**Records for this exercise:**
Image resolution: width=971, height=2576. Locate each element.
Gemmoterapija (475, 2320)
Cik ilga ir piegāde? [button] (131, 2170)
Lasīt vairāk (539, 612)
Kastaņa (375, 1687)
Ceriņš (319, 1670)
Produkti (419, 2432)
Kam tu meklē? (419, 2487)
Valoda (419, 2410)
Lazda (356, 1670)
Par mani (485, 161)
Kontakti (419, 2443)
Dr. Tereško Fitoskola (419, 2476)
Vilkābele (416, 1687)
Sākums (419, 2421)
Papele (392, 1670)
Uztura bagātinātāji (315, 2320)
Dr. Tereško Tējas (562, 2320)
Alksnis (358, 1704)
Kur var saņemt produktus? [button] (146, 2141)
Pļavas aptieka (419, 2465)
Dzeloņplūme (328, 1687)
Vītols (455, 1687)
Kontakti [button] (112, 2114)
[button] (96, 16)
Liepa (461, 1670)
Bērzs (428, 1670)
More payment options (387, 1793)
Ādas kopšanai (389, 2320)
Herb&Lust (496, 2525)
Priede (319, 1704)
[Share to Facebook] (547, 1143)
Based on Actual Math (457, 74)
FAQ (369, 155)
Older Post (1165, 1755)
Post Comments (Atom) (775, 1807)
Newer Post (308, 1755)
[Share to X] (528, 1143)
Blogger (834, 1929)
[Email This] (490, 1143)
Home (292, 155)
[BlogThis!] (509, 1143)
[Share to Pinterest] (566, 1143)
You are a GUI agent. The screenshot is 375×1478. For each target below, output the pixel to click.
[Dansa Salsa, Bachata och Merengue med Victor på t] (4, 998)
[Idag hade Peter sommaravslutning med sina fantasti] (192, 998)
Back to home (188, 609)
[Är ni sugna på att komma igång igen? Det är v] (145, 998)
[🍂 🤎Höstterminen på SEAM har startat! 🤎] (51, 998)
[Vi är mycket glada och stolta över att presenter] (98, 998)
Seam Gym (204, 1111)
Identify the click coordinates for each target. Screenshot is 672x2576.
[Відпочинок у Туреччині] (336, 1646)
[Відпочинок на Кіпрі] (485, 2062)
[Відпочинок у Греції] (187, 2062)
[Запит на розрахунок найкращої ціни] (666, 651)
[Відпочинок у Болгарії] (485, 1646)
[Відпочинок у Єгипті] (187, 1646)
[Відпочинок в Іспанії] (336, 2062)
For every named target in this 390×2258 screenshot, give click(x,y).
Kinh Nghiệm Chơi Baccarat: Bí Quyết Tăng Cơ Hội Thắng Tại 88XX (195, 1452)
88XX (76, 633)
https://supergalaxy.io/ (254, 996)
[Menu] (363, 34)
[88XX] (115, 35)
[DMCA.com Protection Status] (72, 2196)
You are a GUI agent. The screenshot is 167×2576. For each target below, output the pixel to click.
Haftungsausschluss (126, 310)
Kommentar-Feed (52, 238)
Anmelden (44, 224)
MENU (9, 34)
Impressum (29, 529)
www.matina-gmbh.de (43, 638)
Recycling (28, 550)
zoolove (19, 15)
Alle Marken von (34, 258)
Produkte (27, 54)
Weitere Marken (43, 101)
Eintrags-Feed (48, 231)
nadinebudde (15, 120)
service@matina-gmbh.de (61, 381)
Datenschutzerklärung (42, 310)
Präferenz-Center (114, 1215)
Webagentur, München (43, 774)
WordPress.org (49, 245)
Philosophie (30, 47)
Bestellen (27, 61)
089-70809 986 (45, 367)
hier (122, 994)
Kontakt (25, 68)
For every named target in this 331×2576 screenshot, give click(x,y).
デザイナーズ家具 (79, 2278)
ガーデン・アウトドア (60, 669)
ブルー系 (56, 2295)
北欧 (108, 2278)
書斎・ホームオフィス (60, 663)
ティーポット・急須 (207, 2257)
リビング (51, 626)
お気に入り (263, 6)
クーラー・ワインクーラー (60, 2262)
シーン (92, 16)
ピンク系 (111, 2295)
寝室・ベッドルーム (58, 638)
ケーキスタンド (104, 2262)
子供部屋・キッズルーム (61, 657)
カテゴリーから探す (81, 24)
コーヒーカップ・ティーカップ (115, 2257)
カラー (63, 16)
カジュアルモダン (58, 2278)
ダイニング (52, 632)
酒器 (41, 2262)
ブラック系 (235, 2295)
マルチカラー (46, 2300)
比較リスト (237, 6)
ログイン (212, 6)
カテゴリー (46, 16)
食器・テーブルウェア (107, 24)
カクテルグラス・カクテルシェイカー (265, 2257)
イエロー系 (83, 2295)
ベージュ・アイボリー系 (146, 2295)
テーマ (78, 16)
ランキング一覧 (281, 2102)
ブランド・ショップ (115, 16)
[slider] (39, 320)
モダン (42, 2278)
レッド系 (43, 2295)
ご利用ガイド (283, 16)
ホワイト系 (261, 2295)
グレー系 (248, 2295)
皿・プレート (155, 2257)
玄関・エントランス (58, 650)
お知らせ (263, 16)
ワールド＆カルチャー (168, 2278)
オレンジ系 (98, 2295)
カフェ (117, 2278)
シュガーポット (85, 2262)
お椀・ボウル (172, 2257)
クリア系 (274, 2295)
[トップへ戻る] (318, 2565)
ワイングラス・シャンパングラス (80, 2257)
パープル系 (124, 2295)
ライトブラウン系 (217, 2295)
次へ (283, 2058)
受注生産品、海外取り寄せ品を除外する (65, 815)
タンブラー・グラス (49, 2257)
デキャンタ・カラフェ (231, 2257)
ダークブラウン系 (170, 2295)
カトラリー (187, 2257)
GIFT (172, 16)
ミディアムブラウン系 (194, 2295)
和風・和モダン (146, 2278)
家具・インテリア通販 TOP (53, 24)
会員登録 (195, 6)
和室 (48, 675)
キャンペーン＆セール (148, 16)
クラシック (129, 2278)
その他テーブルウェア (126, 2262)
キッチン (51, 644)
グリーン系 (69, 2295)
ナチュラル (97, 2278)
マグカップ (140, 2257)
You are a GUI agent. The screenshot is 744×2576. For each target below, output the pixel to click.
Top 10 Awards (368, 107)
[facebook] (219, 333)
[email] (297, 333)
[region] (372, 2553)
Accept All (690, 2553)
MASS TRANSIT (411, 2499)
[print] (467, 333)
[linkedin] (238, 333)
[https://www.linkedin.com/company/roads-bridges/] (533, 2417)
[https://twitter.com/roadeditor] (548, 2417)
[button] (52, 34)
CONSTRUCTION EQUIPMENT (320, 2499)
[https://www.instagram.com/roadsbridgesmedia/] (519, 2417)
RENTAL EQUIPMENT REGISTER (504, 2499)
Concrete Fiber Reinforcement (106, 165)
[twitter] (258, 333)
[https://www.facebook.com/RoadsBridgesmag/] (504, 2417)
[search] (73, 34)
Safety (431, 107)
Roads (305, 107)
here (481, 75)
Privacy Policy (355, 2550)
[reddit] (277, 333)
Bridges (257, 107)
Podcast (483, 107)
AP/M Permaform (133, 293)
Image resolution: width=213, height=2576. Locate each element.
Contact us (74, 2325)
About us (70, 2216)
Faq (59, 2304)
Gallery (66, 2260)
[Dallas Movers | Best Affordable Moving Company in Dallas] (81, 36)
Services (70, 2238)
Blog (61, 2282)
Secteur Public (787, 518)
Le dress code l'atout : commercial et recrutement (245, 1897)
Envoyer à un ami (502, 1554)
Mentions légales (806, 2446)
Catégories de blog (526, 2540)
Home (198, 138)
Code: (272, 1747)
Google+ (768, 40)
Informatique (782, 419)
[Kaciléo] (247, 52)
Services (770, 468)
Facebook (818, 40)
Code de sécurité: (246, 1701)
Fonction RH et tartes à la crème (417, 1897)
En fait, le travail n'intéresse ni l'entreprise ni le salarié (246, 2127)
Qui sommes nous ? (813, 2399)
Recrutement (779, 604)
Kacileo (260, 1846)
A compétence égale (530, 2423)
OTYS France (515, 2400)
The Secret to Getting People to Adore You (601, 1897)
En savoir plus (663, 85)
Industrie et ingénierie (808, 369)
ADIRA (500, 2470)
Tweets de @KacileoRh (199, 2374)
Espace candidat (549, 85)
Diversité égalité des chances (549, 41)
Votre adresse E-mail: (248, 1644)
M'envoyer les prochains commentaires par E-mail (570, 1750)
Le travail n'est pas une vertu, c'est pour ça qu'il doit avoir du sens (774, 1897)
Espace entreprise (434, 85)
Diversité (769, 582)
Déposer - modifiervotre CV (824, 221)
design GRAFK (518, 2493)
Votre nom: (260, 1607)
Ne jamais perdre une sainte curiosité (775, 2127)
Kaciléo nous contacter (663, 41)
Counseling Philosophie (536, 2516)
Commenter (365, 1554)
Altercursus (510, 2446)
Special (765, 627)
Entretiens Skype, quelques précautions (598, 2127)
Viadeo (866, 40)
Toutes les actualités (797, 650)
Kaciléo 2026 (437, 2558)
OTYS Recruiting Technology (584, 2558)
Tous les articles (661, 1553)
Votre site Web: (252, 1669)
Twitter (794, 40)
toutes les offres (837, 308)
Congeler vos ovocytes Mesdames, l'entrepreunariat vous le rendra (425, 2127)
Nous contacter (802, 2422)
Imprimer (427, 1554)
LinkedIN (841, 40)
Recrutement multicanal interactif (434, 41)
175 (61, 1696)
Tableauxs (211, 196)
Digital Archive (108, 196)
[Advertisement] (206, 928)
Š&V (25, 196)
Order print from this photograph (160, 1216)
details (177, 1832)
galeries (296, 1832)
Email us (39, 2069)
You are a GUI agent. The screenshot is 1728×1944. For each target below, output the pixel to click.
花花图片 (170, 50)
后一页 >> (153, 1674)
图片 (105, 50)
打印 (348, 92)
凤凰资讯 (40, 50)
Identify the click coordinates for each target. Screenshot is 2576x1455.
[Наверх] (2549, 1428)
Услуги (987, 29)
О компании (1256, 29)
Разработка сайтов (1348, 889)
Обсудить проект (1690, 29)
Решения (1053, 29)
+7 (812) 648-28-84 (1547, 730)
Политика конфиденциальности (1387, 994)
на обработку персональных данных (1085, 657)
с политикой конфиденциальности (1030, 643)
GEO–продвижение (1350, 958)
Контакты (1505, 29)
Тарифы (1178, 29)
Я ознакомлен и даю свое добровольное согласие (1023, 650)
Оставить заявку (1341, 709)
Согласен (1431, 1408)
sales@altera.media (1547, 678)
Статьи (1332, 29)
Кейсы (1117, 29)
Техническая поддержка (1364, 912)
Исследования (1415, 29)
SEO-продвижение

**Exercise:** All lines from the start of the entries through the line where "Liepa (461, 1670)" sits should be duplicated exactly, with nothing else in the output.

**Task output:**
Image resolution: width=971, height=2576. Locate each element.
Gemmoterapija (475, 2320)
Cik ilga ir piegāde? [button] (131, 2170)
Lasīt vairāk (539, 612)
Kastaņa (375, 1687)
Ceriņš (319, 1670)
Produkti (419, 2432)
Kam tu meklē? (419, 2487)
Valoda (419, 2410)
Lazda (356, 1670)
Par mani (485, 161)
Kontakti (419, 2443)
Dr. Tereško Fitoskola (419, 2476)
Vilkābele (416, 1687)
Sākums (419, 2421)
Papele (392, 1670)
Uztura bagātinātāji (315, 2320)
Dr. Tereško Tējas (562, 2320)
Alksnis (358, 1704)
Kur var saņemt produktus? [button] (146, 2141)
Pļavas aptieka (419, 2465)
Dzeloņplūme (328, 1687)
Vītols (455, 1687)
Kontakti [button] (112, 2114)
[button] (96, 16)
Liepa (461, 1670)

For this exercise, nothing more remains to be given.